* TASK GOAL
Copy out the lines below that hold the word "agent".

* DATA TO USE
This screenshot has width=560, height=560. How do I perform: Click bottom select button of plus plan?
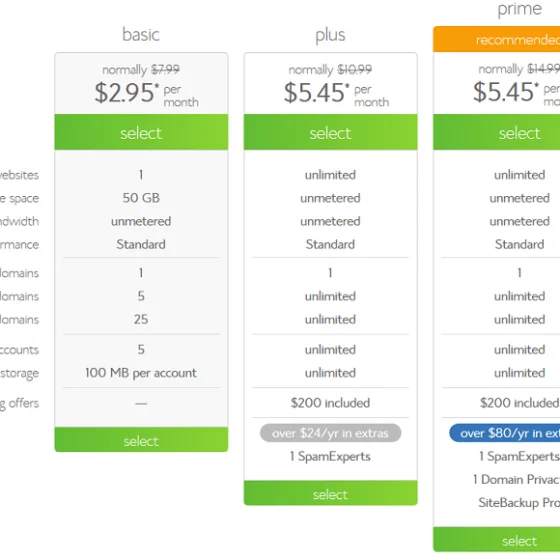[330, 493]
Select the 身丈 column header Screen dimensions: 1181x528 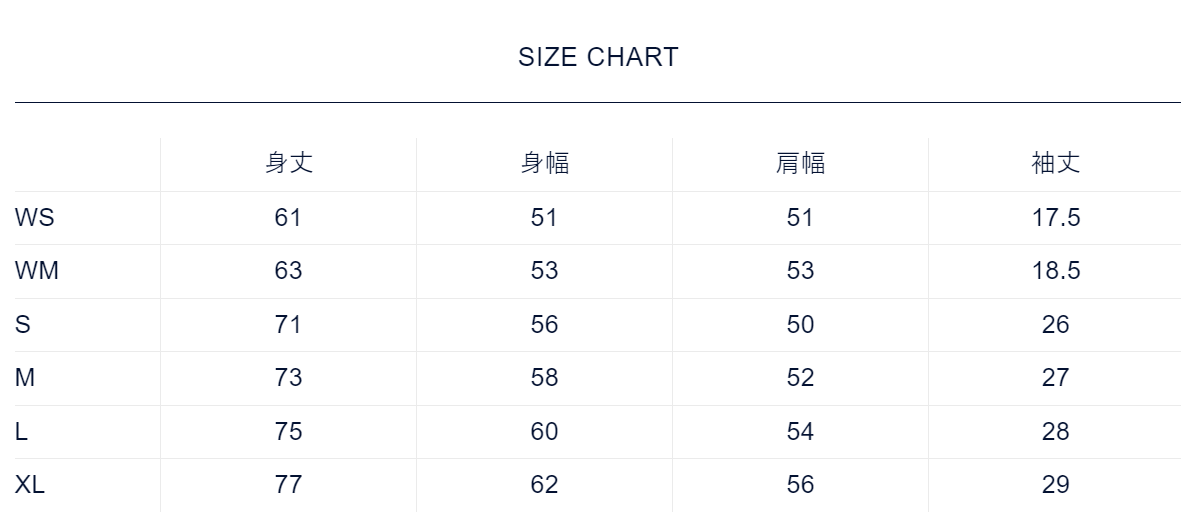[288, 163]
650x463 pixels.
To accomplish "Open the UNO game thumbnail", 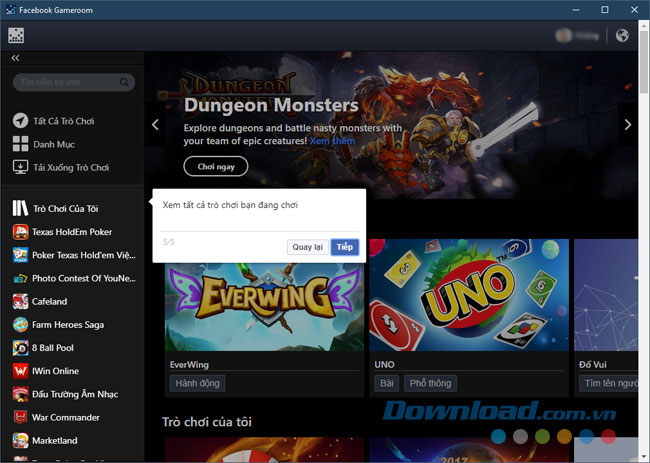I will pos(468,295).
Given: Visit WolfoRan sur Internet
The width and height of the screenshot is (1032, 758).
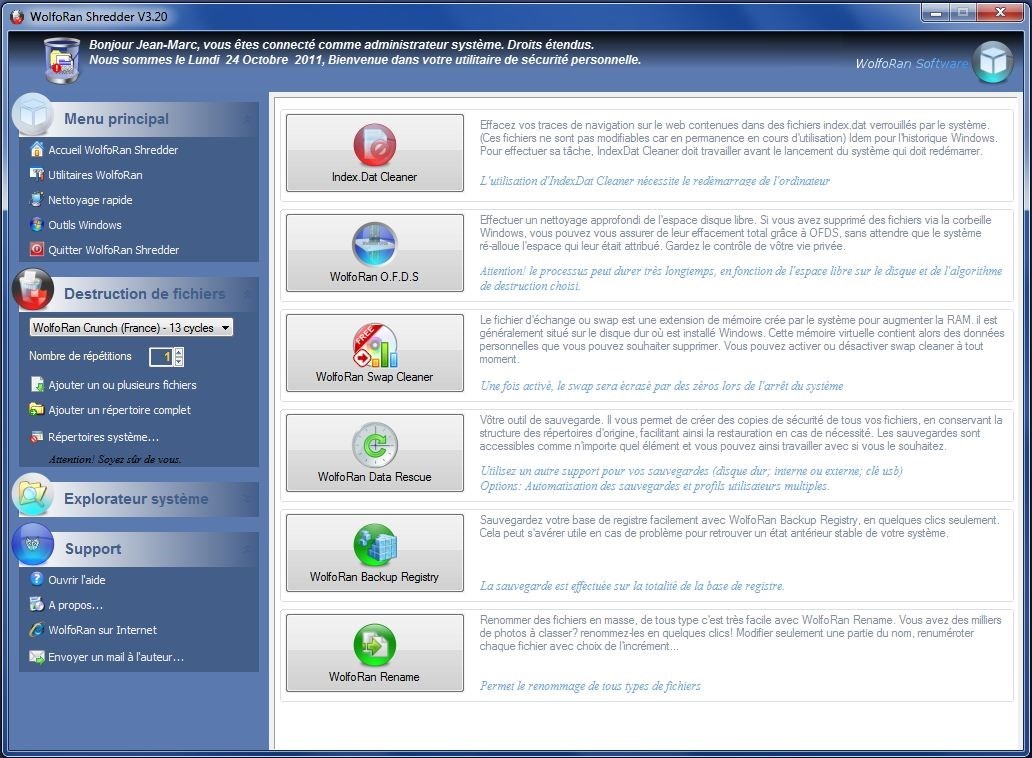Looking at the screenshot, I should [x=102, y=630].
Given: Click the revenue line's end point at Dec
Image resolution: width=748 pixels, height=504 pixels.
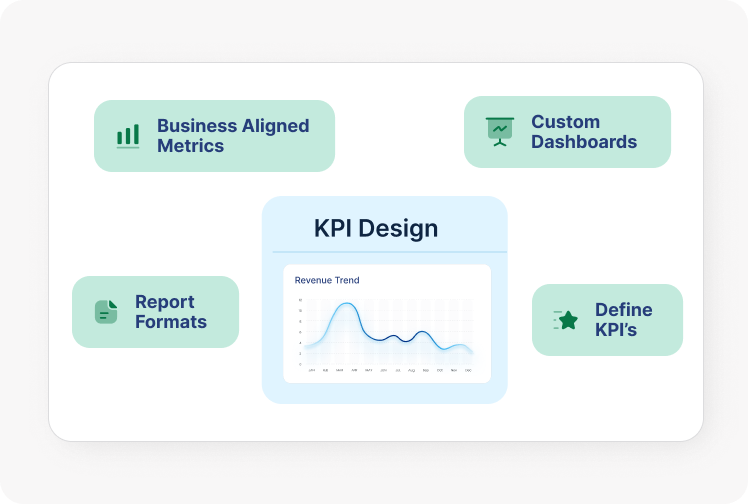Looking at the screenshot, I should tap(471, 352).

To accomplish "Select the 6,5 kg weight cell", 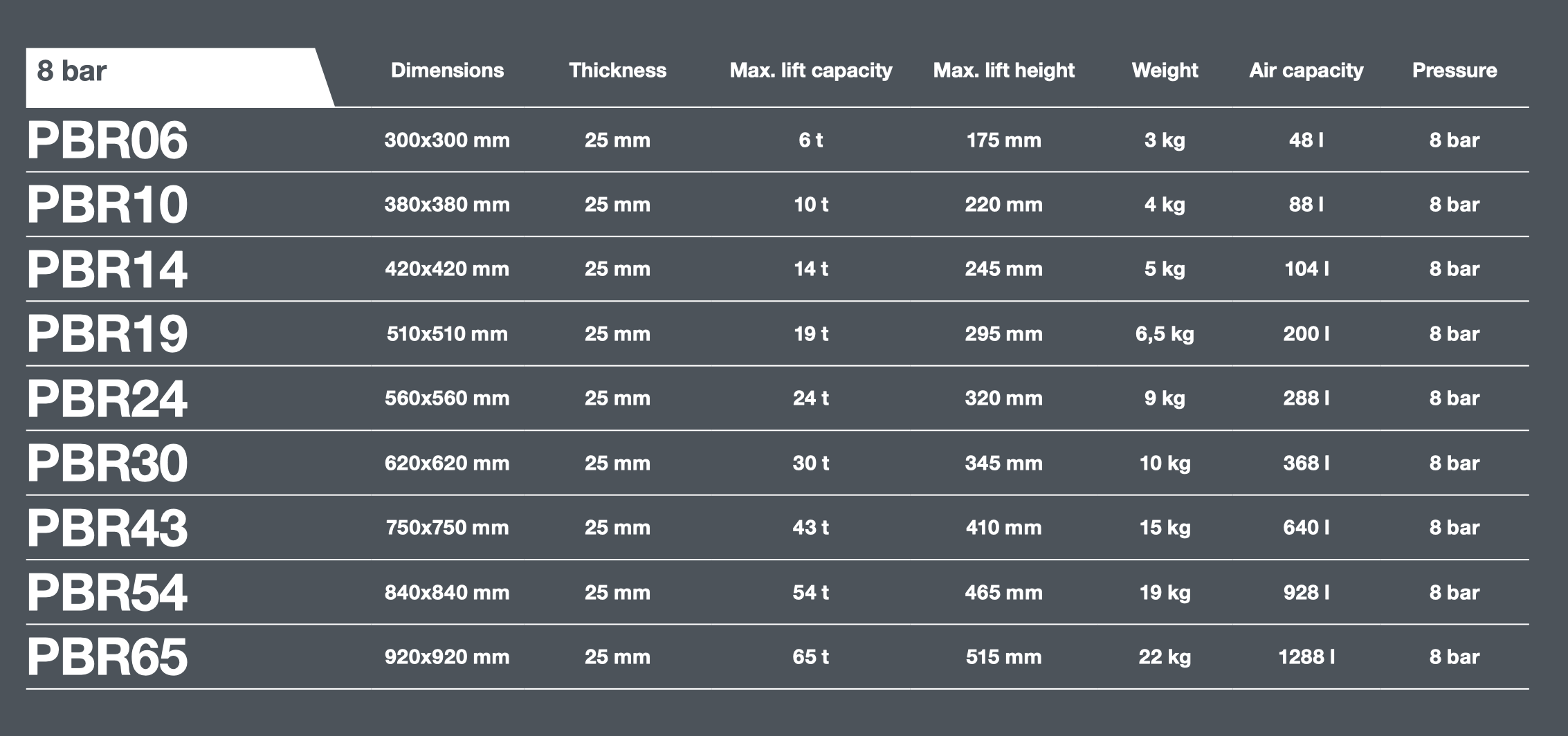I will [1165, 335].
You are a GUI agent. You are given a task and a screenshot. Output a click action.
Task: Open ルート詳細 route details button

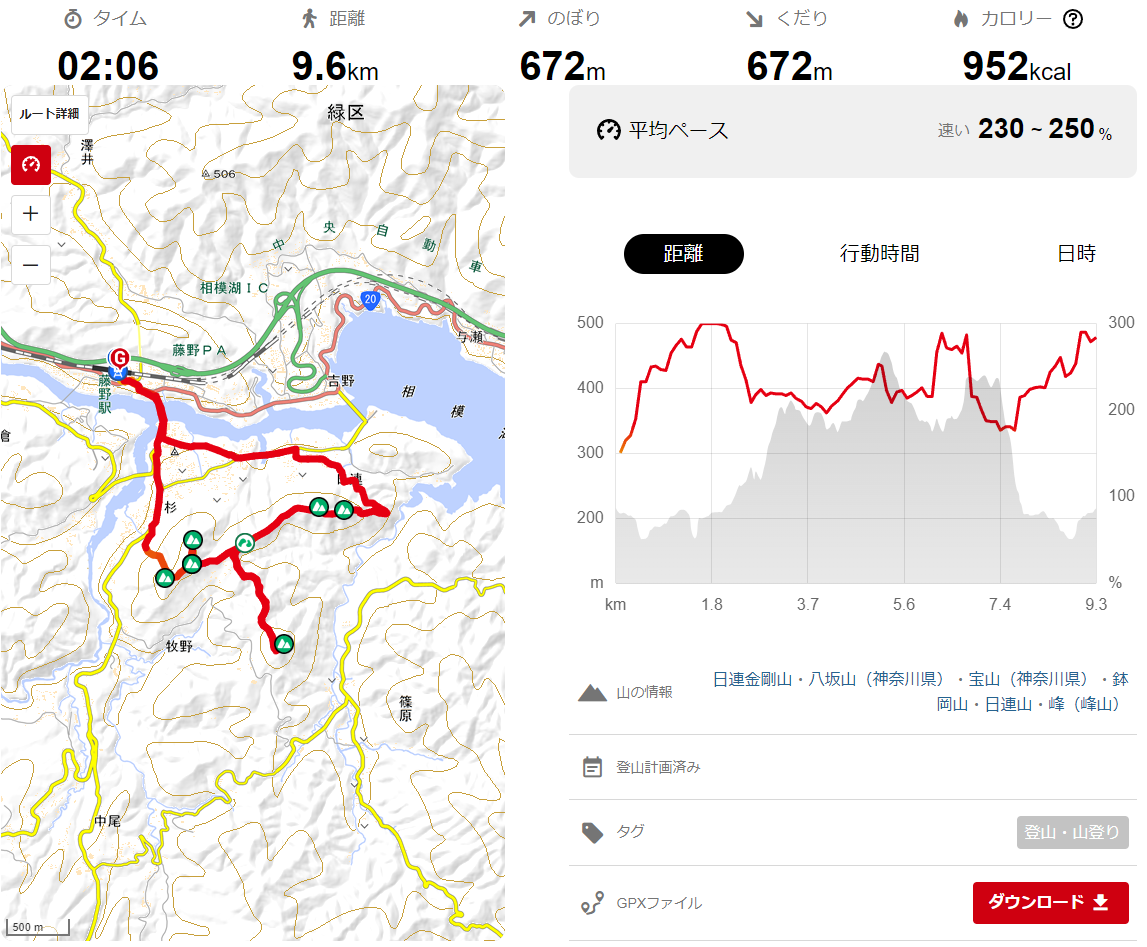[49, 114]
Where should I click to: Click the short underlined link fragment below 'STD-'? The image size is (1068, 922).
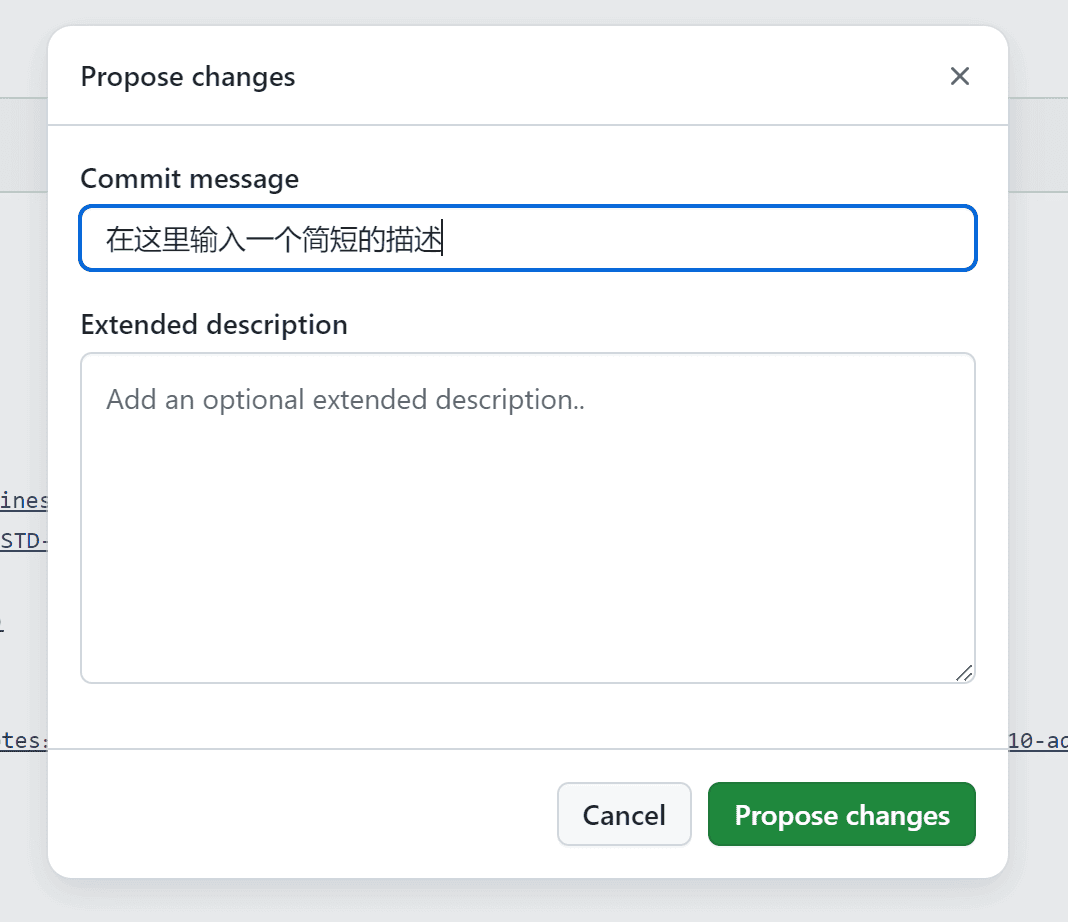pyautogui.click(x=3, y=625)
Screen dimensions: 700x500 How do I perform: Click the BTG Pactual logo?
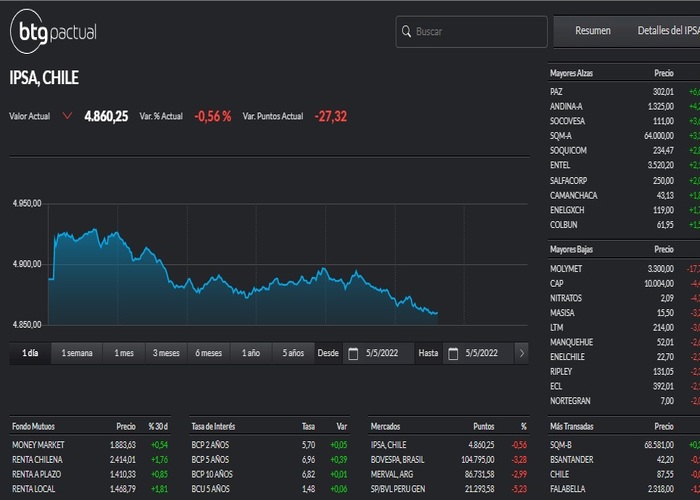(x=53, y=32)
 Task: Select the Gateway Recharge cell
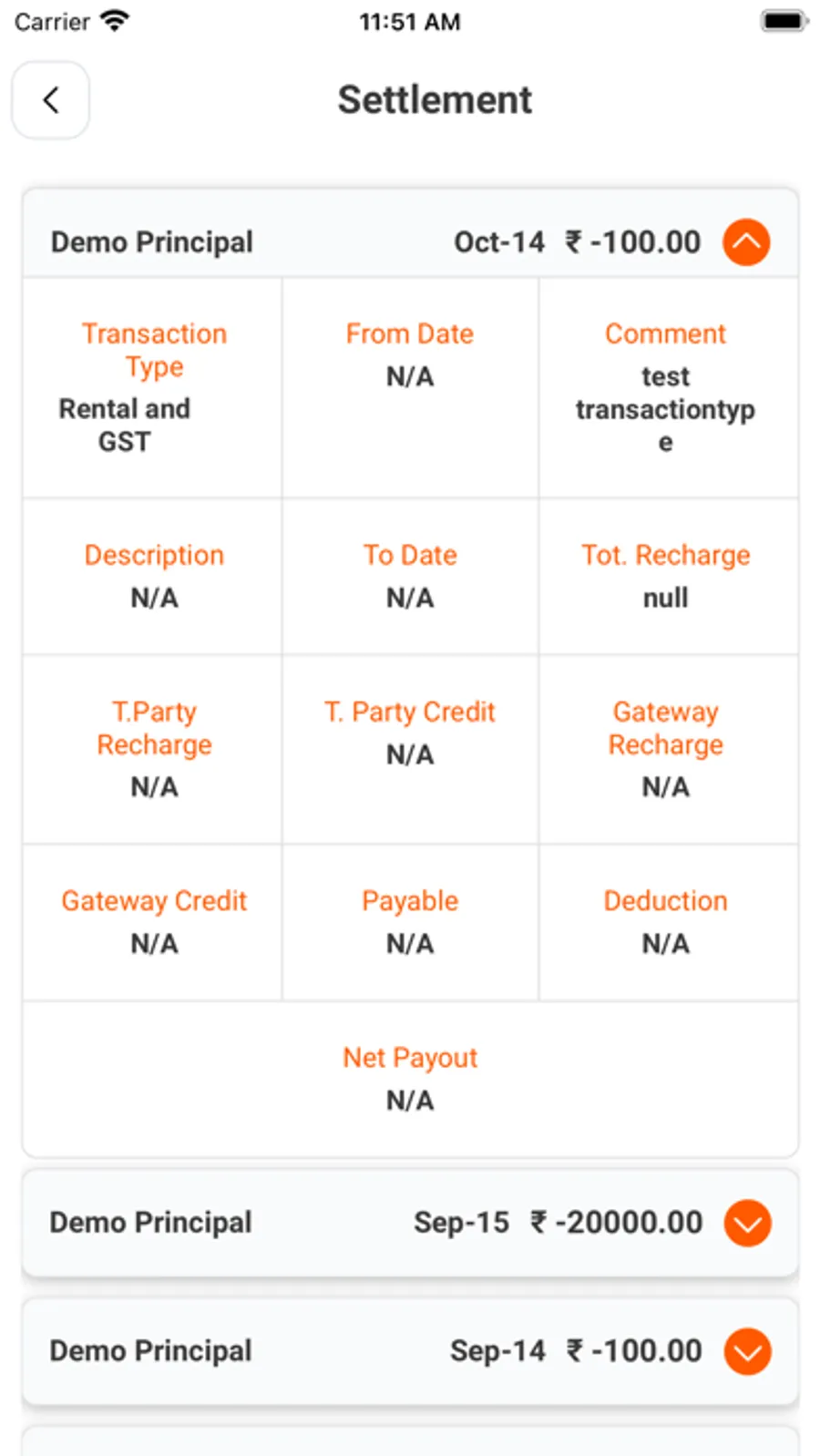[665, 749]
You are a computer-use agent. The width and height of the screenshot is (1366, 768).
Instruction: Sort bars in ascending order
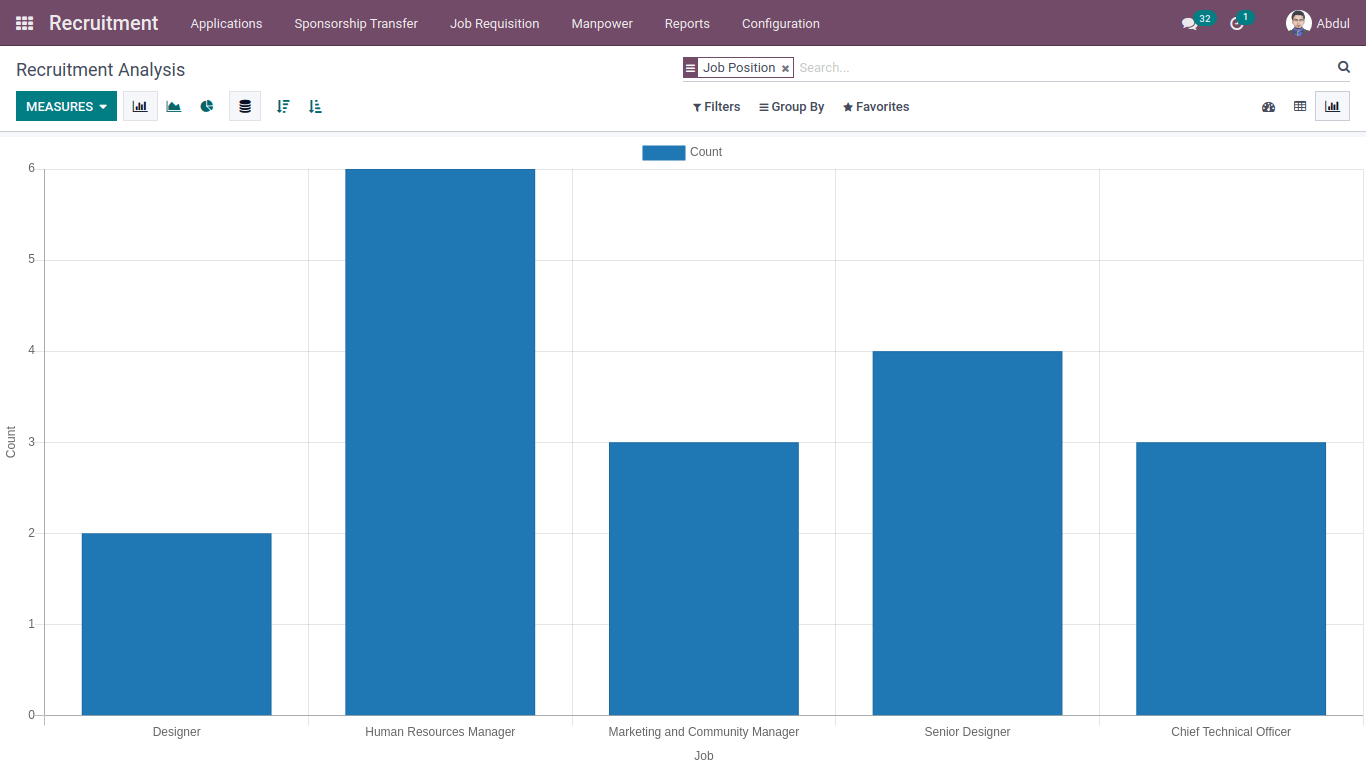315,106
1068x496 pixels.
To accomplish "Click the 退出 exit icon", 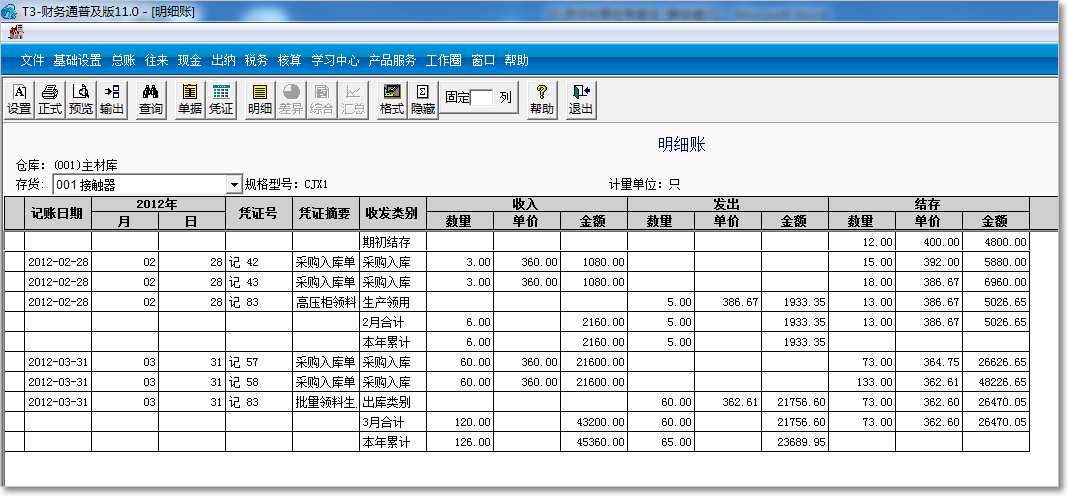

* SOLUTION FOR THIS EXERCISE
You are a GUI agent. You are given a task and a screenshot. Output a click action.
You are a computer-use agent. The width and height of the screenshot is (1366, 768).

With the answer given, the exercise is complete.